Eva Won - 1st review


EVA WON

Eva Won
(Geograph) 2012
experimental folk lo-fi
Ritroviamo con grande piacere una nuova uscita della Geograph, una delle realtà indie più interessanti e coraggiose esistenti oggi in Italia. Per la verità, avevamo lasciato la piccola etichetta gestita da Grip Casino, con la complicità della Alpacha Distro, con il non esaltante disco di Harmony Molina che fino ad ora può ritenersi l'unica loro ciambella uscita senza buco.

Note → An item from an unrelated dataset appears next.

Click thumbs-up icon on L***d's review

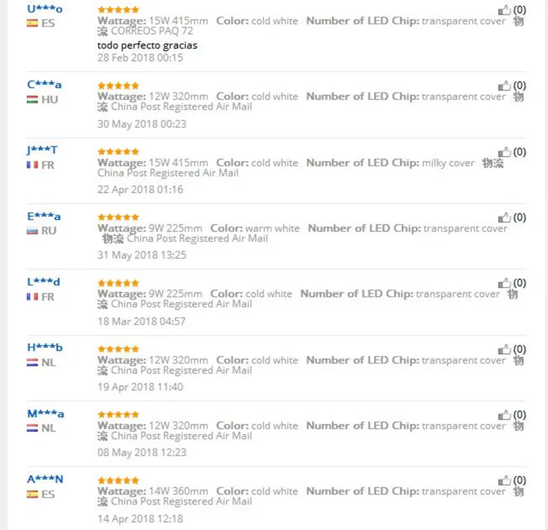504,283
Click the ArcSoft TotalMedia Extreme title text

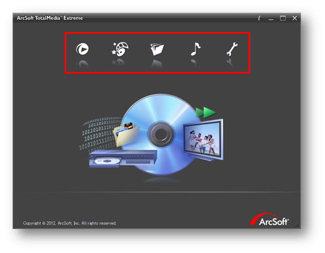[x=50, y=18]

Eva Won è una folksinger che in realtà suona la batteria in un gruppo di tutt'altro genere, i Bobsleigh Baby, che hanno inciso un disco un paio d'anni fa per la Jeet Kune e che hanno partecipato alla storica compilation-manifesto della Borgata Boredom, in cui venivano presentate alcune delle novità salienti dell'underground romano. La stessa Eva suona anche in un'altra band, le Catering, che immagino essere tutta al femminile ma che onestamente non ho mai inteso di persona.

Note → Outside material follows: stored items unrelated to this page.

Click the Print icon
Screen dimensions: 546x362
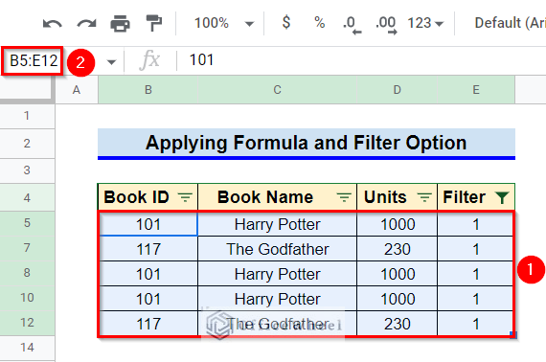pos(120,24)
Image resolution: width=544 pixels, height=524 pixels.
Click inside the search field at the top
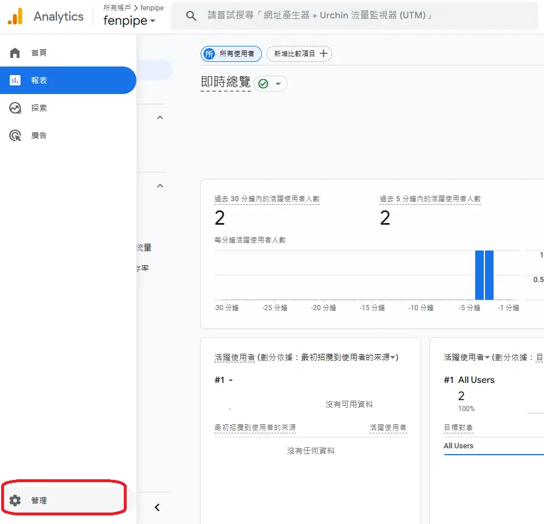click(344, 15)
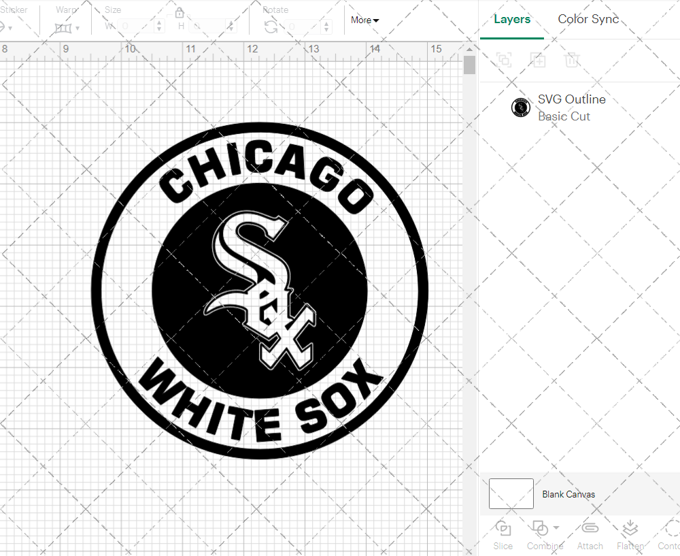Open the Sticker dropdown arrow
This screenshot has width=680, height=556.
[11, 29]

Se questo mini-Lp fosse uscito negli Stati Uniti probabilmente in parecchi avrebbero gridato a un piccolo miracolo. Si tratta infatti di un disco molto bello ed emozionante, nel quale non viene lesinata neanche una buona dose di creatività seppur le influenze musicali siano tutte ben codificate ed individuabili.
Il potenziale singolo di successo potrebbe essere la filastrocca alla Juliana Hatfield dei tempi d'oro (ma ridotta all'osso) di "When You Snore", ma già "Do You Remember" e "City Garden" si ispirano allo stile sghembo, umile e dimesso delle UT e delle Raincoats, dove accorte dissonanze elettroniche e drum machine (usate con molta discrezione e parsimonia) fanno però la differenza, distaccandole allo stesso tempo da quegli stessi modelli.

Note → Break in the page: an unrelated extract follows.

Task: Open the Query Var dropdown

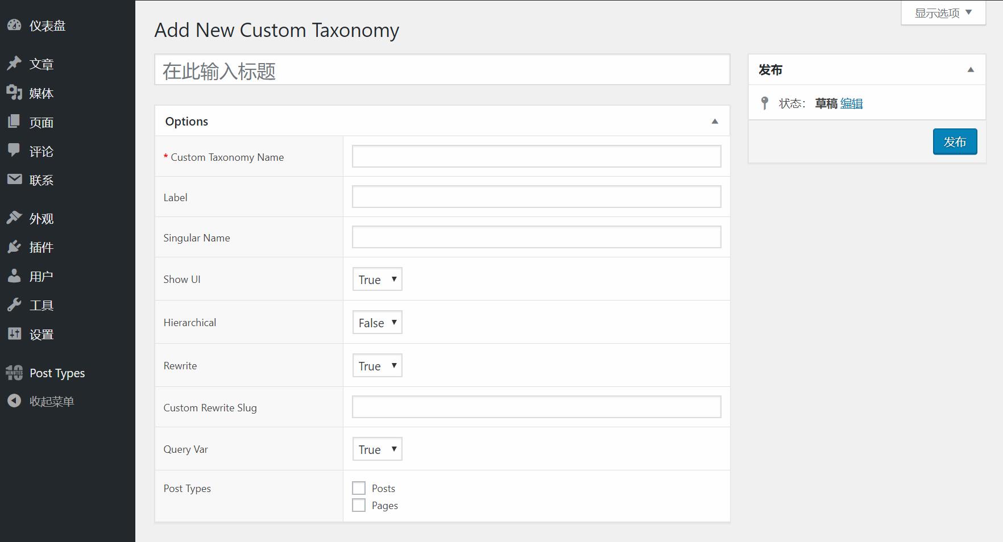Action: 377,449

"See You In The Sun" rappresenta pure una bella sorpresa, con il suo refrainelettronico alla Spacemen 3 posto all'inizio, mentre la spettrale "Water" si situa in un limbo tra Cynthia Dall e Smog. Se "Father Williams" fosse un attimo più arrangiata e utilizzasse degli effetti psichedelici potrebbe essere di Azalia Snail. Non manca neanche un timido accenno di post-rock e "shoegaze" (termine, qui, da intendersi comunque in senso molto lato) come in "37" e in "Tangerine Love", che richiamano alcune cose di Jessica Bailiff di qualche anno fa.
Come si confà a questo tipo di operazioni, non può mancare il consueto episodio di folk deviante ("A"), ma l'altra novità saliente è rappresentata da "My Bunny Lies Over The Ocean", un eccellente rifacimento di un traditional scozzese che è stato registrato tutto in sordina (con voci gracchianti come se provenissero da un grammofono), un po' come accadeva nei primi dischi dei Pearls Before Swine.

Eva Won dimostra di avere anche discrete doti canore, ma ciò che più colpisce è l'ampio spettro di influenze, tutte ben amalgamate. In poche parole, lei ha saputo racchiudere tutto (o in parte) il suo zibaldone di conoscenze musicali in un corpusunico della durata di mezz'ora scarsa. Non è cosa da poco. Poi, come suggeriscono le note di copertina, tutto il disco è stato ispirato dall'amore per la natura, per gli animali e per la musica. Anche se un po' "freak" come attitudine, che volete di più? Il miglior disco della Geograph prodotto fino ad ora - e già mio candidato per la top ten di fine anno.